I wrote it down and then Maxwell said, ‘The PM is interested in this project. He wants to see it succeed. I’ll get myself more involved once you’re a bit further down the road with it all. David, for the moment I want you to come and give me a monthly briefing, starting one month from now, or sooner if there are any dramatic developments. Talk to my secretary and get dates and times from her. And I want everyone in your centre to keep away from the press. Nothing about the Yemen salmon project must get into the public domain unless my office clears it first. Okay?’

After that conversation with Peter Maxwell, David Sugden’s mood changed. Monthly briefing meetings at Number 10 were not something he had ever dreamed would come his way.

He left my office glowing with pleasure.

§

Later

Tonight Mary was back home before me. I am writing this in the spare bedroom. At first she was sweet. When I arrived home there was the smell of something delicious coming from the kitchen. Mary can be quite a good cook when she wants to be, which is not all that often. She was whisking up a sauce and wearing an apron. I kissed her hello and asked her what she was cooking. She told me it was pasta with scallops, and that there was a bottle of white wine in the fridge.

This was unprecedented.
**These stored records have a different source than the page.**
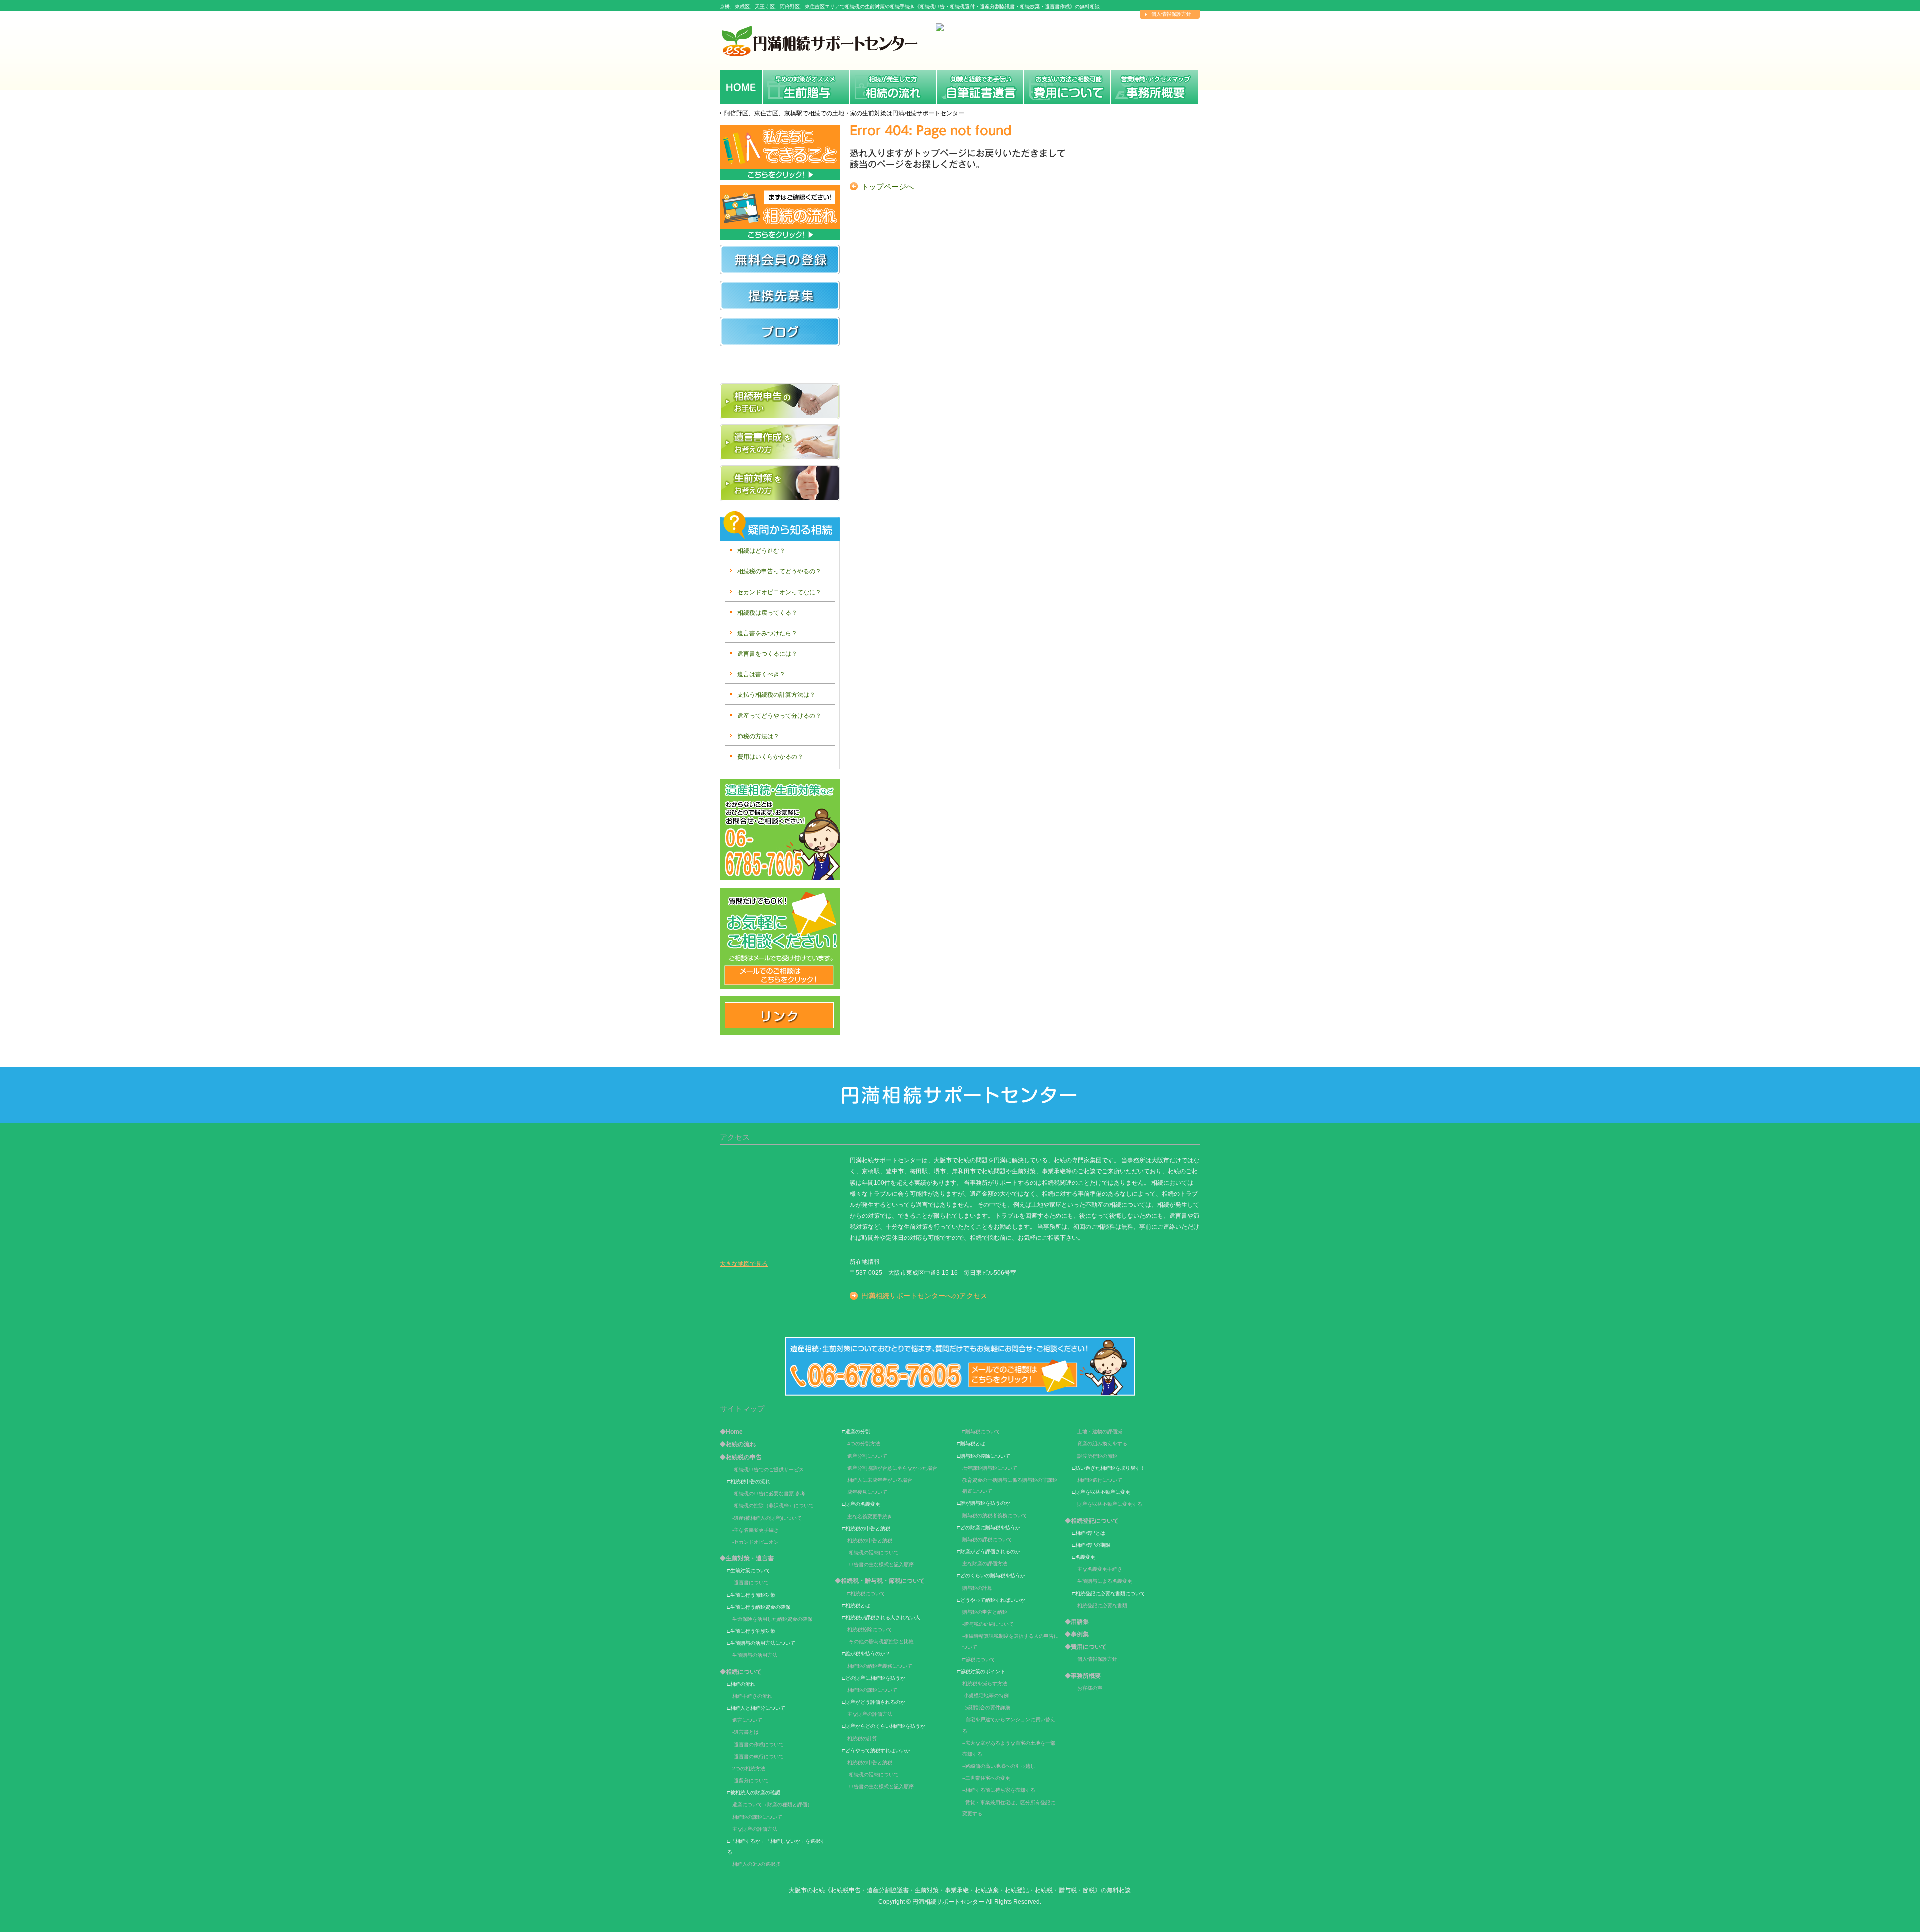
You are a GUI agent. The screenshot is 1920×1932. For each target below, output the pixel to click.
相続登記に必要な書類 (1103, 1605)
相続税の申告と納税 (870, 1540)
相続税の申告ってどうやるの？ (780, 571)
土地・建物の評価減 (1100, 1431)
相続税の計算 (863, 1738)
As I have noted, Mary never drinks in the week and not often at weekends.

‘I’ll just go and change,’ I said. ‘You must have come home early?’

‘Yes, I’m off to Geneva again in the morning so I thought it would be nice for us to have a proper dinner together before I go.’
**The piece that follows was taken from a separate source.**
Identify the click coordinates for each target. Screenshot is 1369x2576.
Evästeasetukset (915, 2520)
Ah, so that was it. When I came downstairs dinner was ready, and two glasses of white wine were misting on the kitchen table.

‘This is really good,’ I said, after a mouthful. And it was. Mary shook her head and said something about being out of practice.

I sipped my wine and asked, ‘Do you still have no idea how long you are in Geneva for?’

‘Well, that’s just it,’ she said, putting her fork down. ‘I told you before that I’m standing in for someone who fell ill and died. They want me to stay there for at least a year, not just on a temporary basis. They’ve been very impressed with my work.’

I said it seemed a bit hard on me that she was the only person in the bank they could find to send out there. Mary frowned and said, ‘Why not me? I’m very good. It’s a great opportunity. It’s promotion, even if the salary isn’t very different.’

It was happening again. Mary could have been one of Napoleon’s generals: for her, attack was not just the best form of defence, but the only form of defence. We began to argue. Despite my intention to keep the conversation at the calm, rational level I prefer I too became annoyed. I remember saying, almost shouting, that I didn’t think she had spent five minutes considering what my feelings might be. So she told me how selfish I was and how little account I took of her career, and how I was always impossible to talk to because I thought of nothing but my bloody, bloody fish.

‘I must have told you a dozen times, if I get offered the job in Geneva as a permanent position, the next step is almost certainly a senior posting to London. I’ve told you a dozen times,’ she repeated.

‘At least a dozen,’ I said. This was not helpful of me, but I couldn’t stop myself.

‘Oh, I’m sorry if I’ve been boring you. Well, here’s a bit of news which I won’t repeat too often because I won’t be here to repeat it. I’m going to Geneva tomorrow. I will be away for at least six months before I am entitled to any leave. I can’t come home at weekends because they work Saturday mornings in the bank. If you want to come and see me, my address and some other notes for you are on my desk in the study.’